- Document extract:
|---|
A new study from researchers at the University of British Columbia's Faculty of Medicine reveals a direct link between high insulin levels, common among patients with obesity and Type 2 diabetes, and pancreatic cancer.
The study, published in Cell Metabolism, provides one of the first detailed explanations of why people with obesity and Type 2 diabetes are at an increased risk of pancreatic cancer. The research demonstrates that excessive insulin levels overstimulate pancreatic acinar cells, which produce digestive juices. This overstimulation leads to inflammation that converts these cells into precancerous cells.
The study focused on pancreatic ductal adenocarcinoma (PDAC), the most prevalent pancreatic cancer, and one that is highly aggressive with a five-year survival rate of less than 10 percent. The incidence of pancreatic cancer is on the rise. By 2030, PDAC is expected to become the second leading cause of cancer-related deaths.
|---|
- Material provided:
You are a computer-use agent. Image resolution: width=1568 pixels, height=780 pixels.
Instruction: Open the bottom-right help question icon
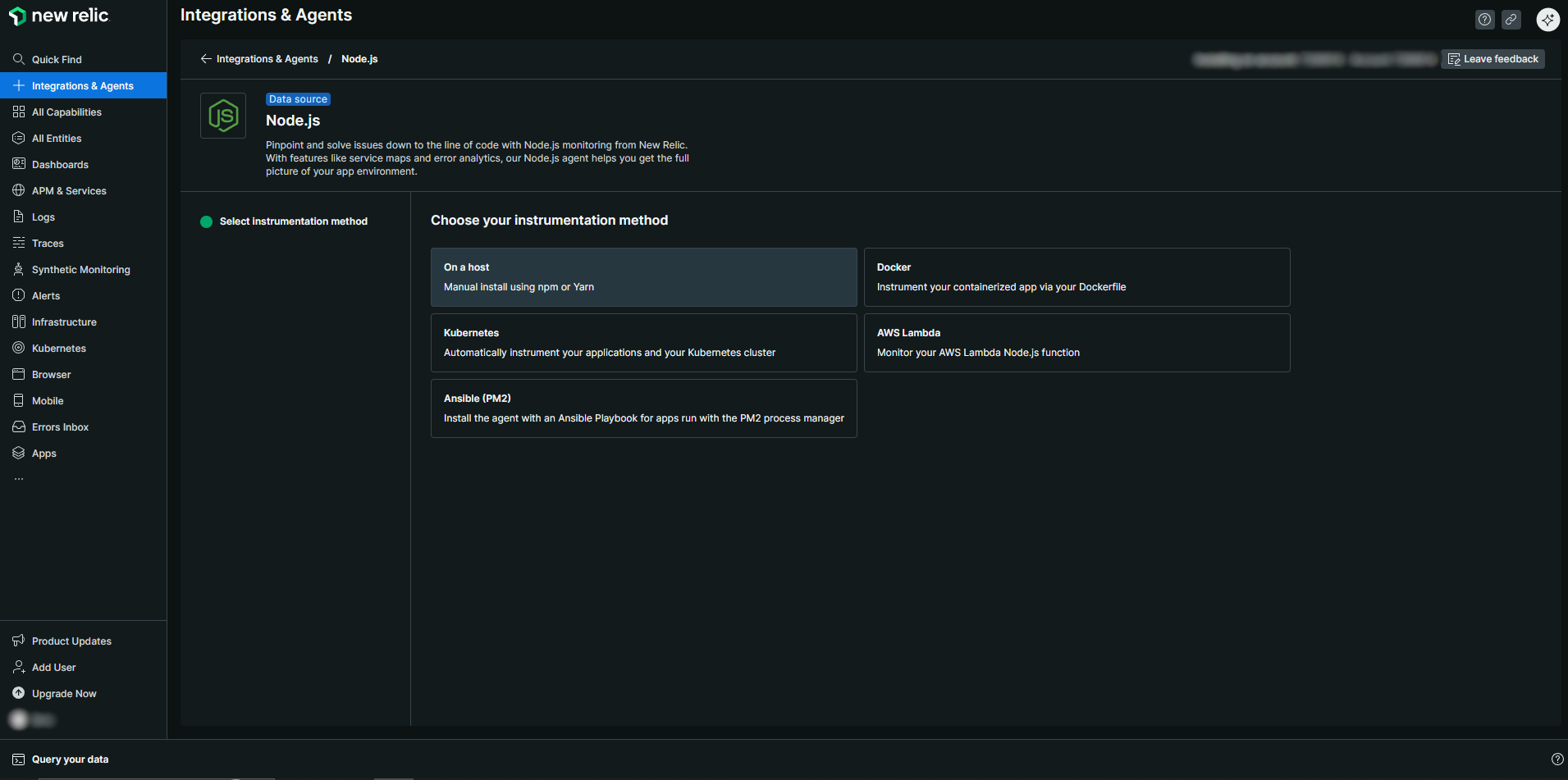1557,759
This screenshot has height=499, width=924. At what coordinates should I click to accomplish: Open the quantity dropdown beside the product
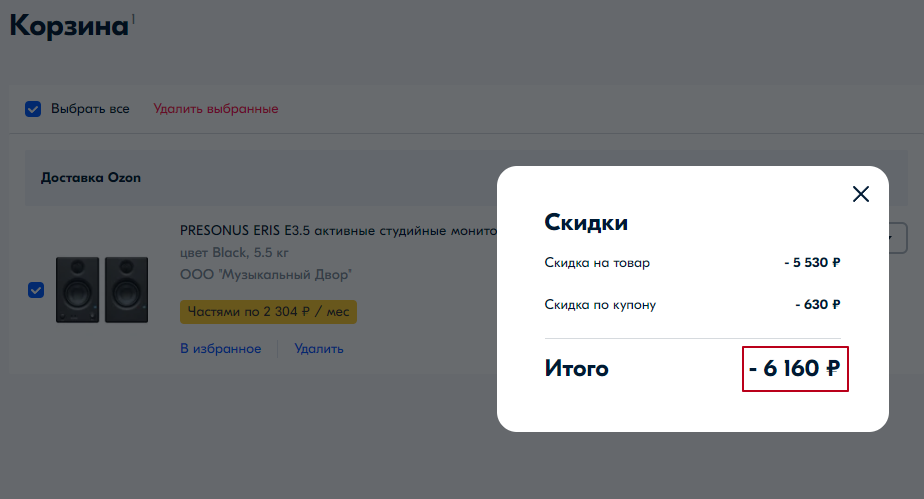click(x=897, y=238)
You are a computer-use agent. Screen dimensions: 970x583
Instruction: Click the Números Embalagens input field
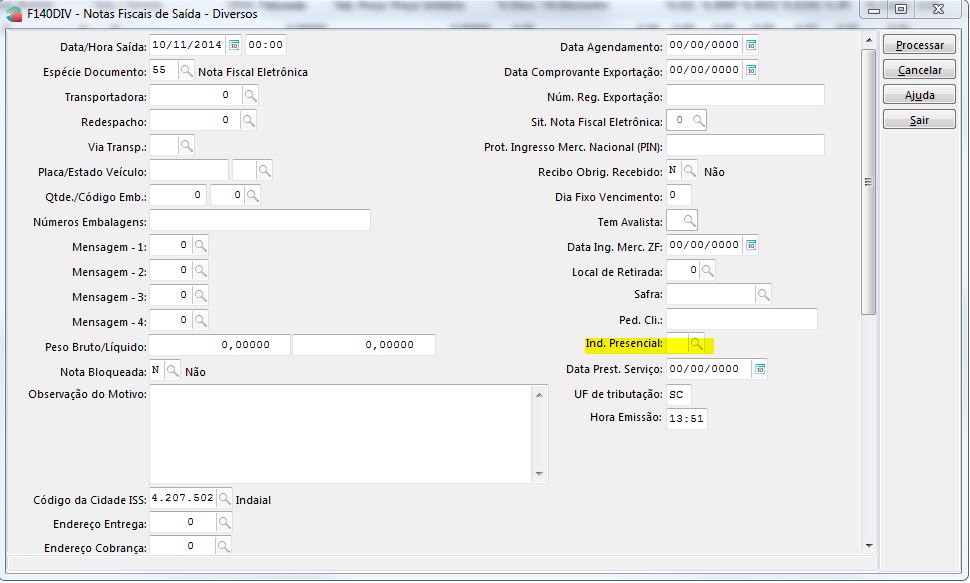260,220
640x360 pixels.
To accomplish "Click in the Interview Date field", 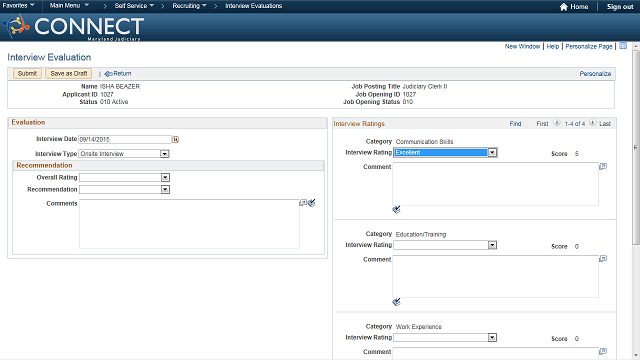I will coord(125,140).
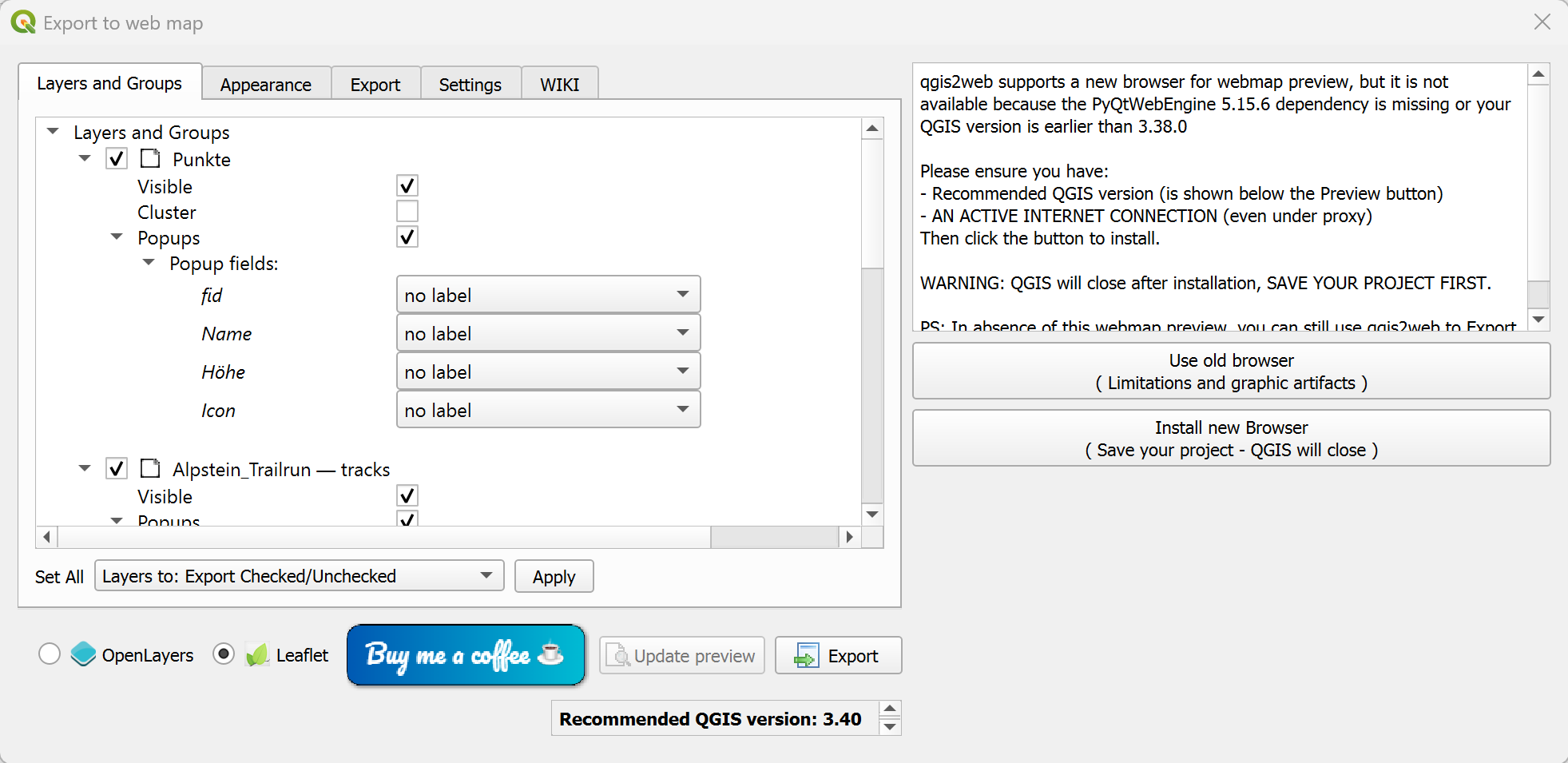
Task: Switch to the Appearance tab
Action: pos(266,83)
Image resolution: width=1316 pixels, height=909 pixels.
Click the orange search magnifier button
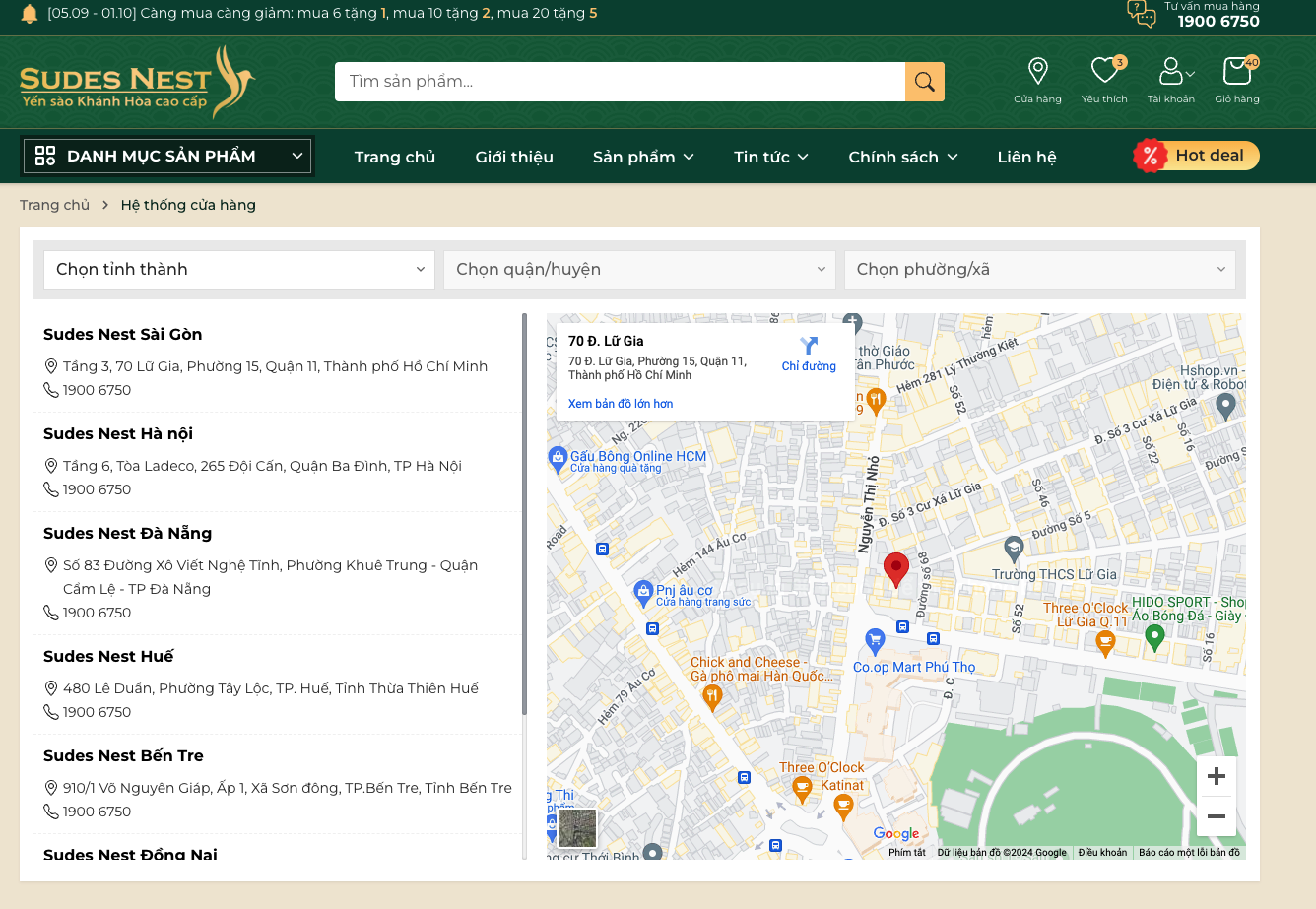924,82
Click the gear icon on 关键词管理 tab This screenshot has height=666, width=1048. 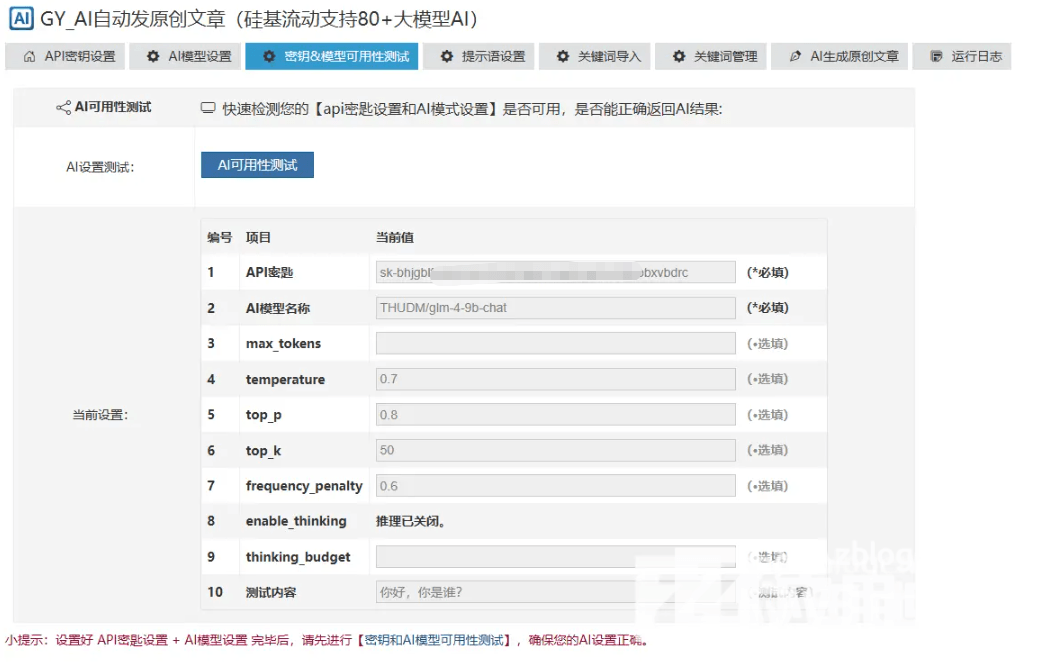(x=679, y=57)
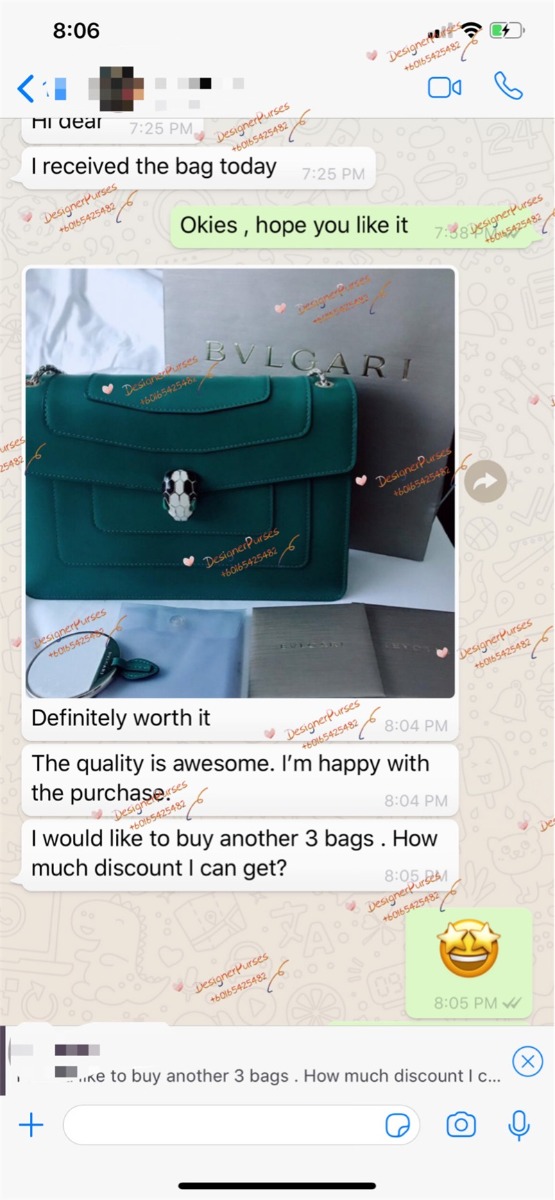Open the camera from the input bar
555x1200 pixels.
461,1125
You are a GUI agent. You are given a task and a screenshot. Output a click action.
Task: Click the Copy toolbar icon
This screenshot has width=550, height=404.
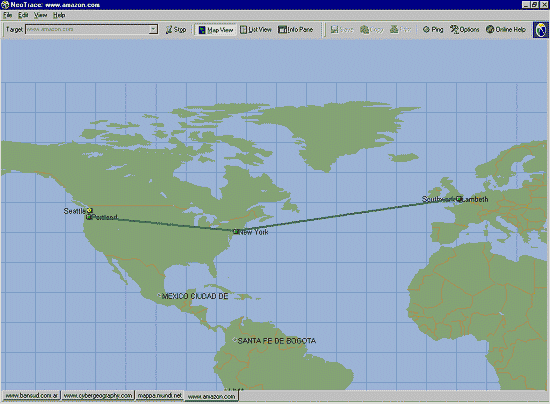(x=372, y=30)
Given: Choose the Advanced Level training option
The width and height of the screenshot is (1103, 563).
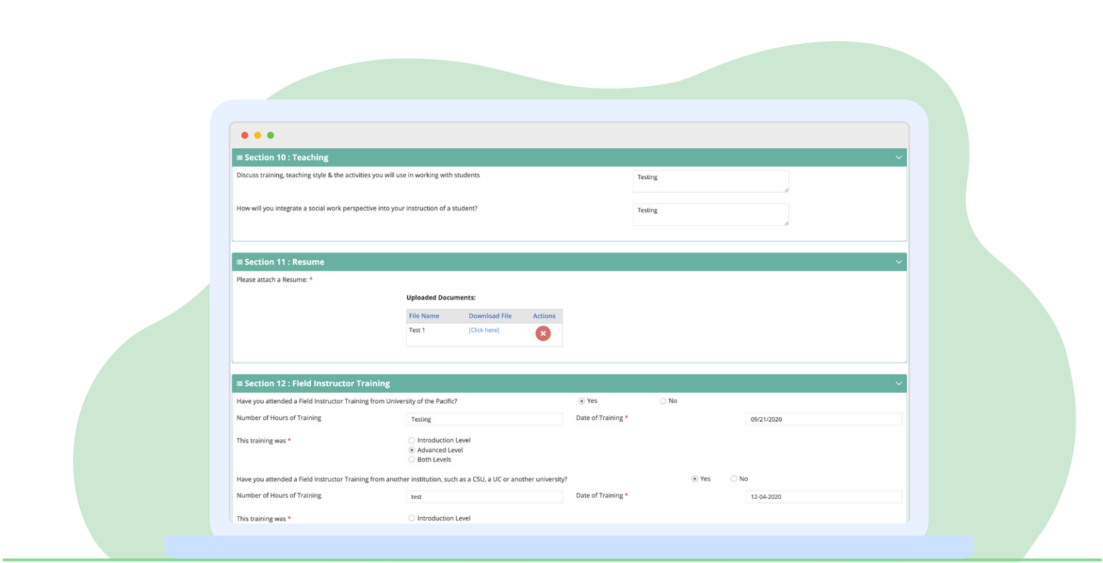Looking at the screenshot, I should [x=411, y=450].
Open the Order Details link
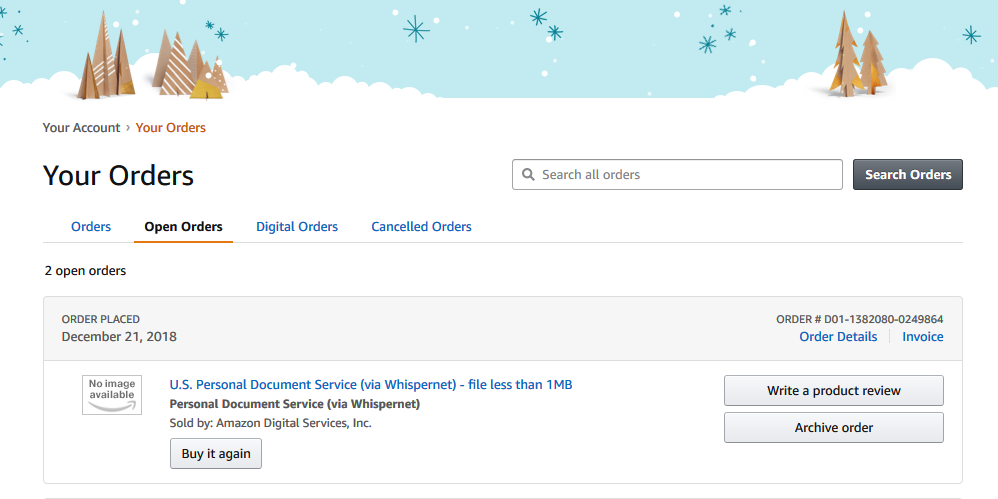This screenshot has width=998, height=499. click(x=838, y=337)
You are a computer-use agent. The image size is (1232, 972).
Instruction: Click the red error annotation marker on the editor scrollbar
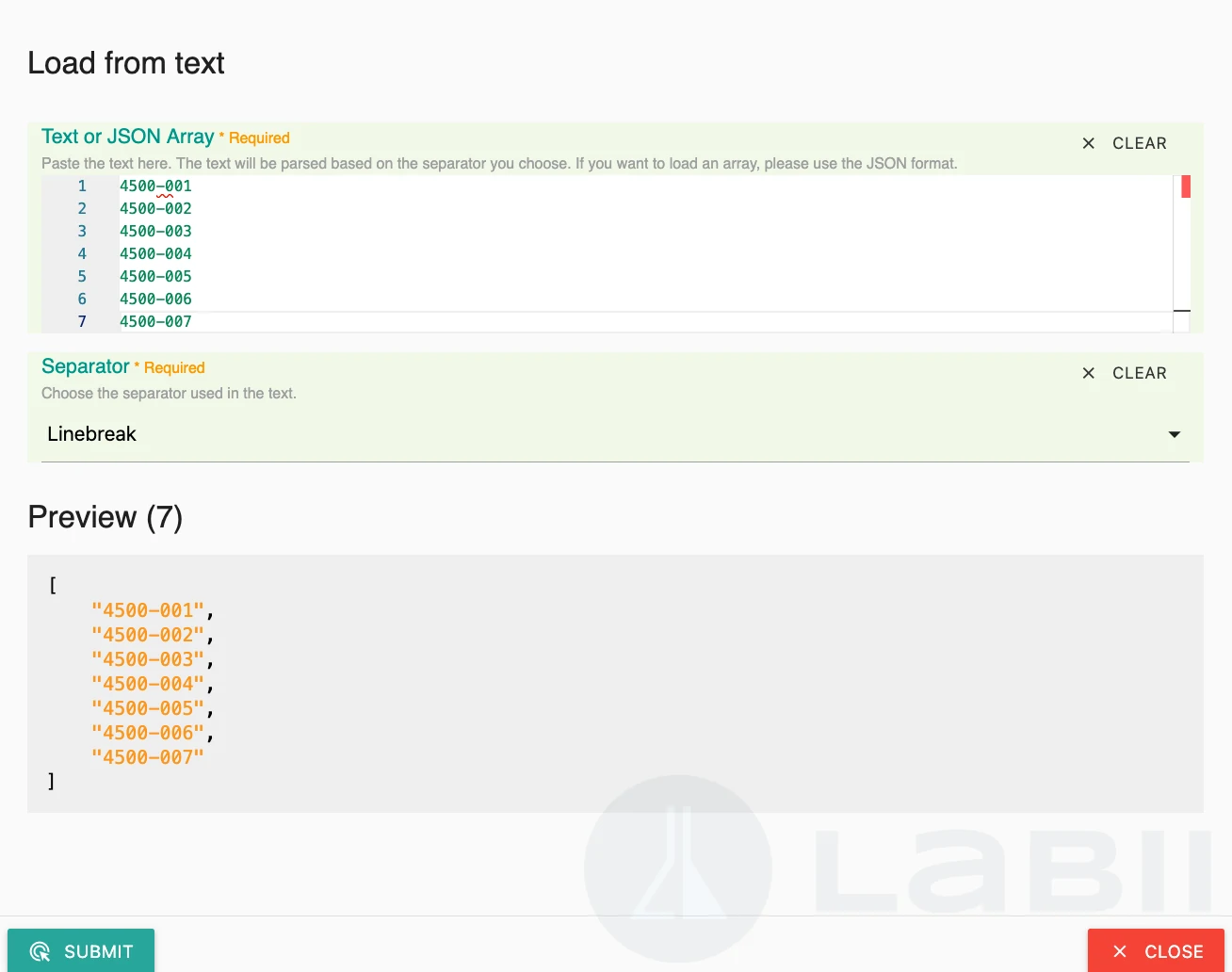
|---|
- Things to do:
[1] From the pancreatic cancer article, write out the passage beginning at the words "A new study" and ending after "and pancreatic cancer.".
[2] In the pancreatic cancer article, what do pancreatic acinar cells produce?
[3] Continue the article on insulin and pancreatic cancer from where it stops.
The listing has nothing to do with the pancreatic cancer article.

- Outputs in order:
[1]
A new study from researchers at the University of British Columbia's Faculty of Medicine reveals a direct link between high insulin levels, common among patients with obesity and Type 2 diabetes, and pancreatic cancer.

[2] Digestive juices.

[3]
While insulin is widely recognized for its role in regulating blood sugar levels, the study underscores its importance in pancreatic acinar cells. The findings show that insulin supports the physiological function of these cells in producing digestive enzymes that break down fat-rich foods, but at high levels, its increased action can inadvertently foster pancreatic inflammation and the development of precancerous cells.
In collaboration with researchers at BC Cancer and the Pancreas Centre BC, the team has initiated a clinical trial to help patients diagnosed with PDAC control their blood sugar and circulating insulin levels with the help of an endocrinologist.